Starting at the line that contains "Click the Hawk" and ending with the last of the items, reproduce those lines with "icon" swapped for "button" and every other part left unchanged.

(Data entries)
..............................

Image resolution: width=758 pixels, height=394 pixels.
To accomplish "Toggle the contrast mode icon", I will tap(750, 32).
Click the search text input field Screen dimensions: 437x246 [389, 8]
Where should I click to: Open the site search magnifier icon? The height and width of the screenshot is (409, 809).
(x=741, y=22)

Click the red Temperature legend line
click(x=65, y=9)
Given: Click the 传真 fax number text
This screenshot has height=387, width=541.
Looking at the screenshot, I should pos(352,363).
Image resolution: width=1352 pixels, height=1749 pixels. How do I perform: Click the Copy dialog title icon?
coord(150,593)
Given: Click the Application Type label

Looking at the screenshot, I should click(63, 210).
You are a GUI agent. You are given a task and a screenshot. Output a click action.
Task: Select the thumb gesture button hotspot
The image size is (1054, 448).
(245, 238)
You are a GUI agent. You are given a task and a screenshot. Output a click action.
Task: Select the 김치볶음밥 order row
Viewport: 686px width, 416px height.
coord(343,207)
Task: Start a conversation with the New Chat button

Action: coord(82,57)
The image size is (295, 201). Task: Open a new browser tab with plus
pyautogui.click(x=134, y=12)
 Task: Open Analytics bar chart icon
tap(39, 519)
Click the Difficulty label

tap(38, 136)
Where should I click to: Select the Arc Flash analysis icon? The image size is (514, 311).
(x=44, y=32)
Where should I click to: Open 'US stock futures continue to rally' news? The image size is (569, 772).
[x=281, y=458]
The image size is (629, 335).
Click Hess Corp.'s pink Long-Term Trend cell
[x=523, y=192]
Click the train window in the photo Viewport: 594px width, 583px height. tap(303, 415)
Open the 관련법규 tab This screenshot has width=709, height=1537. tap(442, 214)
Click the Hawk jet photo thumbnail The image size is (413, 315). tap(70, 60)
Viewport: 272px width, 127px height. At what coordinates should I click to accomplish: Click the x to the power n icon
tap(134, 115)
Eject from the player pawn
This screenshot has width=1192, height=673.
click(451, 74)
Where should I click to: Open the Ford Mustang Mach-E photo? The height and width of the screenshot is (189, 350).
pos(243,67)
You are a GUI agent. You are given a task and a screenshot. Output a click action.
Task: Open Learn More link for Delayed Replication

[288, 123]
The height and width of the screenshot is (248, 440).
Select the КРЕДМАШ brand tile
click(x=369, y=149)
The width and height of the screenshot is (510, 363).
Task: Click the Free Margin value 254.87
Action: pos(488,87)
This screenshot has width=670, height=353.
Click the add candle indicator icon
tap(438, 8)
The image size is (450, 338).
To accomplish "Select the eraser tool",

..............................

** Worked answer **
Click the Hawk jet photo thumbnail The image size is (413, 315). tap(70, 60)
Viewport: 272px width, 127px height. At what coordinates should I click to accomplish: Click the x to the power n button
tap(134, 115)
Eject from the player pawn
This screenshot has width=1192, height=673.
click(451, 74)
Where should I click to: Open the Ford Mustang Mach-E photo? The height and width of the screenshot is (189, 350).
pos(243,67)
You are a GUI agent. You are given a task and a screenshot. Output a click action.
Task: Open Learn More link for Delayed Replication

[288, 123]
The height and width of the screenshot is (248, 440).
Select the КРЕДМАШ brand tile
click(x=369, y=149)
The width and height of the screenshot is (510, 363).
Task: Click the Free Margin value 254.87
Action: pos(488,87)
This screenshot has width=670, height=353.
Click the add candle indicator button
tap(438, 8)
The image size is (450, 338).
To accomplish "Select the eraser tool",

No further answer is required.